> _Given passage_
-*-*-

GRAAFF-REINET NEWS & VIDEO - To lose a loved one to Covid-19 is traumatic. Putting the loved one to rest under the Disaster Management Act applicable to Covid-19 is something no family member would want to experience.
Except for the fact that the family is forced by law to bury the body within three days, the funeral itself is not a funeral loved ones are used to.
The Advertiser attended such a funeral on 11 July to see how it is done. Funeral director AB le Roux of Le Roux Funeral Services did his best to let the funeral be as normal as possible, but the gazetted legislation does not make it easy for funeral directors to suppress the trauma and grief of family members. Deceased loved ones are buried in a coffin, wrapped in thick plastic, and the grave is surrounded by tape, 1,5m right around. This after the family may not have seen the corpse for a final goodbye.
Le Roux said that, at the funeral parlour, all personnel, the coffin and everything possible must be sanitised. They must then wrap the body in three body bags, but before that, the body must also be sanitised.
Before the body is loaded, the hearse must be sanitised again.
At the graveyard, the allowed 50 mourners must wait outside the boundaries of the graveyard, while two funeral service personnel, dressed in full protective gear, take their place next to the coffin. Only five chosen mourners may then be seated 1,5m away from the taped-off area.

-*-*-

> _Given information_
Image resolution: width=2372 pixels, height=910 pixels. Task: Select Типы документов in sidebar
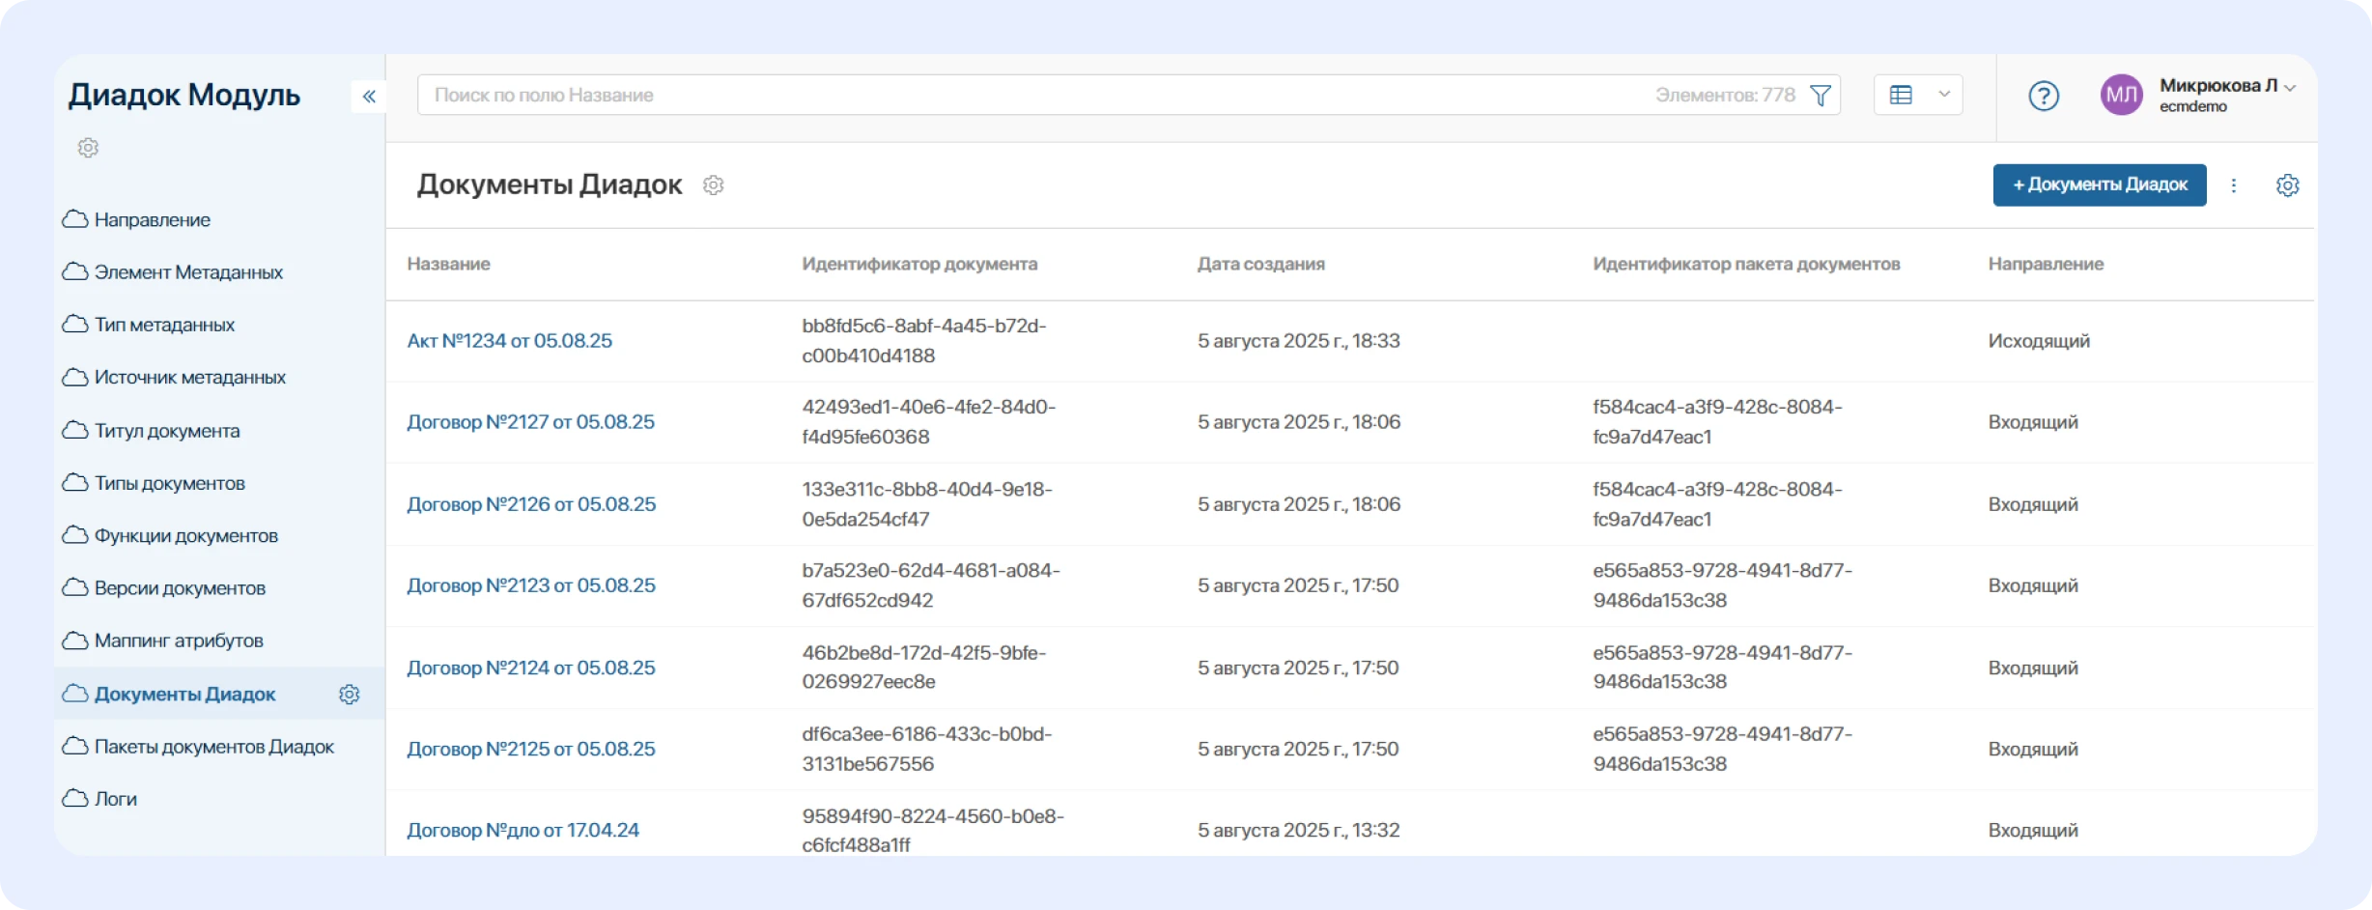(x=169, y=483)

-*-*-

> _The task_
Please write out the portion of the Covid-19 funeral article that opens with the words "Except for the" and closes with "a final goodbye.", keeping every word and punctuation mark unchanged.

> _Result_
Except for the fact that the family is forced by law to bury the body within three days, the funeral itself is not a funeral loved ones are used to.
The Advertiser attended such a funeral on 11 July to see how it is done. Funeral director AB le Roux of Le Roux Funeral Services did his best to let the funeral be as normal as possible, but the gazetted legislation does not make it easy for funeral directors to suppress the trauma and grief of family members. Deceased loved ones are buried in a coffin, wrapped in thick plastic, and the grave is surrounded by tape, 1,5m right around. This after the family may not have seen the corpse for a final goodbye.